I think AngleSharp can handle JS and it's not that different from HtmlAgilityPack. https://github.com/AngleSharp/AngleSharp
14th of July this year: https://github.com/AngleSharp/AngleSharp/issues/693. I'm not sure there's much JS support.
The code for doing this isn't too difficult with https://github.com/chromedp/chromedp, is this just some helpers around that? I haven't used it or puppeteer on the node side that heavily, but what have you found difficult that deserves this kind of wrapper/abstraction instead of direct library use?
Right but in that case that implies a view-model separation, so you can usually just access the data file directly, which is usually json.
I'm sorry I do not fully understand what you mean. Imagine, that you need to grab some data from SoundCloud and, also imagine, they do not have a public API :) How would you do it without launching a browser?
You just need to look at the packets in Fiddler as the page loads, find the request that gets the data you want, and then clone that request in your application.
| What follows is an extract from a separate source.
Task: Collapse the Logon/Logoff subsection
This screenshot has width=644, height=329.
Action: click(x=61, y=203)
I just took a look at soundcloud and was able to get the data within a minute, as it's a basic setup. They use a json structure (most websites do) [1], and the data is fetched with a simply GET request.

If the website requires authentication, you just need to clone those requests too, and then you'll get some sort of cookie/session id back which you attach to any future requests.
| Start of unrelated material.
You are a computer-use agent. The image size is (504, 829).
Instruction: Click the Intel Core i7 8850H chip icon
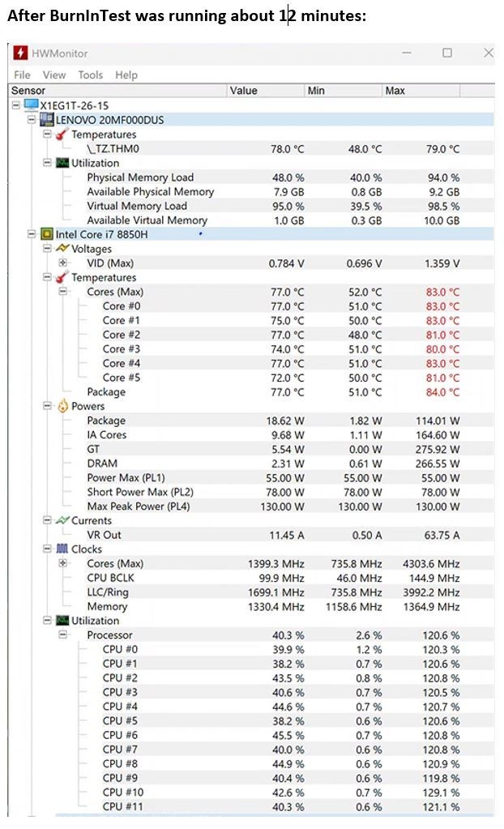coord(47,233)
As a bonus: You can then throw the json into a code converter online too which will convert your structure to a Type as well (useful if you are using a static language).

[1] https://imgur.com/a/Einoxdg

This is so 2010...websites now use a mix of serverside and client side. You can't just watch http requests and figure out the "api" specifications. Just try to scarpe adwords/gmail/amazon etc. Consider that they may also use anti-scarping code on the client.
Even without a documented API, there is often one at play using websites. Example: Website is available at "http://example.com/books/1234". When loading it, you see that it fires a request to "http://example.com/api/booksdata/1234" to load the data that popluates the page. So now you don't have to use a slow browser that loads everything, but can just use your normal http client (for all the ids you know).
That's true. You can do it, of course. I'm not saying that this is the only way of doing it.
I think what's being noted is that when the data comes as a data structure on the page, or as data passed back from an XHR request, you can just use that data directly and there's less page scraping to be done. This is generally how dynamic pages are created, out of a shipped data structure and rules to create the page out of it. If you have the data structure, it's generally much easier to parse than the page generated from it.

That said, for pages that use a background request to fetch the data, this can be useful, as that data used to build the page isn't always kept around as a data structure (at least not one easily accessible) afterwards. That is if accessing the endpoint of the background request isn't feasible for some reason.

He means that you look at the private API and use that.